Since arriving at Babson, Droney has made an immediate impact with the program, starting in a pair of contests last season, while sinking the go-ahead triple in the Elite Eight game last spring against Trinity (Conn.) that sent the Beavers to the NCAA Division III semifinals.
“I certainly remember that shot,” Droney said of his three-point play.
“Obviously, I made the shot, but there were countless other guys who made play after play in that game to send us to the semifinals. I don't think about it too often because I am much more concerned with this year’s team, but I know it will be a memory I have for life.”
Similar to Droney, Rodegher also competed for the Skyhawks during the 2013-14 school year and appeared in four games. He registered a season and career high four points in a 110-84 setback against Southern Connecticut State, but chose to depart campus at the conclusion of his freshman year.
“I became interested in Babson when I came on a visit and learned about the success of its graduates,” said Rodegher. “It was an easy transition because the offseason and preseason are less vigorous.”
In his first season with the Beavers – last winter – Rodegher came off the bench in eight games and registered season-highs in points (six) and rebounds (two) in a 75-50 victory over Emerson.
Isaiah Nelsen – the most recent transfer to arrive in Babson Park – joined the Beavers following a pair of seasons at Saint Anselm’s. Nelsen made an immediate impact during his freshman year (2013-14) with the Hawks by tallying 34 points and three assists in 14 games.

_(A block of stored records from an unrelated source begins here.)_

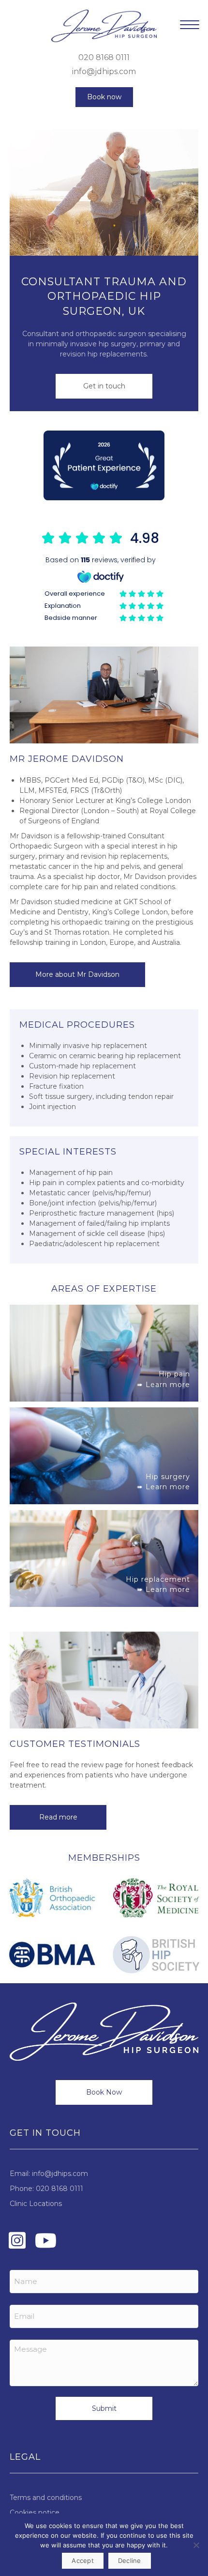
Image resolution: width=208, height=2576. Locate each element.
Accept (83, 2560)
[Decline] (196, 2545)
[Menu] (189, 25)
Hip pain (174, 1374)
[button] (104, 97)
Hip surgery (168, 1476)
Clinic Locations (36, 2203)
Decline (129, 2560)
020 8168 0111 (104, 57)
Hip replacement (158, 1579)
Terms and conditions (46, 2497)
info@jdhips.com (104, 71)
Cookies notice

This season, Nelsen is currently averaging 16.7 points and 8.9 rebounds. He netted a season-best 29 points in a triple-overtime setback against Amherst last month, while tallying a season-high 15 caroms in a 103-71 victory against Elms.
“I chose Babson because it is a great business school with a strong basketball program,” said Nelson. “My first season at Babson has been a great experience. Initially, I struggled with learning the offense and defense, but the coaching staff and my teammates have done a great job helping me play Babson basketball.”
The trio has meshed well with the current roster, helping the Beavers reach a 10-4 overall record and 4-0 league ledger heading into Wednesday’s conference clash with MIT. Their head coach is quite content with their effort and believes each student-athlete possess unique skills and qualities – similar to past transfers – that should help Babson extend its current campaign into March.
“Our current group of transfers has continued (the program’s) longstanding tradition of transfers raising our level of play,” said Brennan. “Matt has been a huge factor in (continuing our current success), possessing a high IQ, solid passing instincts and the ability to play multiple positions. Kyle has bonded with our team and helped expand the positive energy and togetherness, both on and off the court, which has been a critical factor in our run, while Isaiah has stepped in and become a primary scoring option for our team both in and out of league play.
“We have been incredibly fortunate to attract such high quality people to put our program in a terrific position to have the success we have experienced and hopefully have a great run this year in NEWMAC play.”
Said Droney, “Babson has just been a great place for me. I love playing for Coach Brennan. He is one of the best guys you'll find. He truly cares about his players on and off the court and is always around for whatever someone needs. This program has a great culture and it's a pleasure to be part of it.”